I’d been trying to work out ‘what else’ I could do with my career and life.

After 20 years in HR and with the children getting older, I wanted to change careers, but into ‘what?’ And ‘how’ was that even possible? And…’who would take on a mid-40’s apprentice?’!

I took small steps to boost my confidence and mindset; a regular ‘walk and whinge’ with friends to offload, short courses to up-skill, more running, more netball.
I asked my workplace ‘what else’ they needed that I could help with – ‘job crafting’. 

I was trying to make changes but it wasn’t really working. I was still frustrated and now, more miserable. I needed a different approach to find a way forward and release the building pressure I felt.

Hiring an accredited coach with whom I knew I could work with, enabled me to take a good look at myself – at times, uncomfortably.

To be listened to without any interruption, or judgement was empowering and I started to recognise what made me, me – my personality, strengths, what energised me and made me happy.
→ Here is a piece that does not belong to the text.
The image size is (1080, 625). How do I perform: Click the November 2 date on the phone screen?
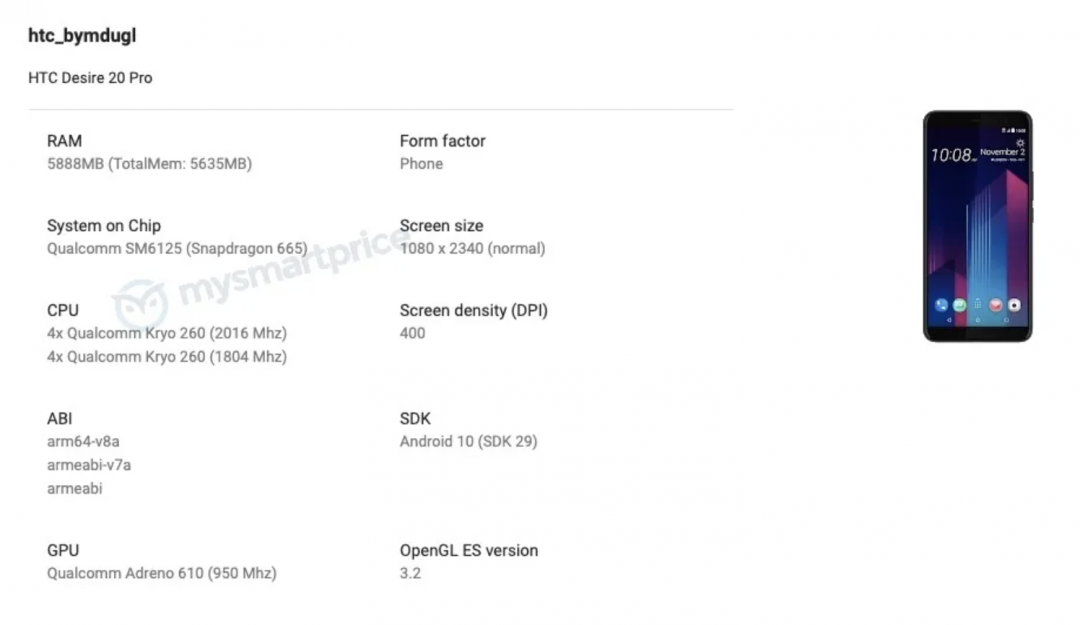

What if these things amounted to a job I would…love…?

I followed my curiosity and dabbled with ideas about potential jobs, tasks and environments that would suit me, with a new, growth mindset.

I started to shift perspective. When I finally realised the ‘what’, I felt an energy and sense of knowing that was powerful. And I laughed, because it had been right in front of me!

Coaching undoubtedly helped me get to know myself, to see my potential and what was possible. I wholeheartedly decided through those sessions, on what and how I wanted things to be.

It had taken me two years of feeling stuck and miserable and a number of hours to be liberated.

This is what I now do with my clients. I help them rediscover themselves so that they can play to their strengths and thrive.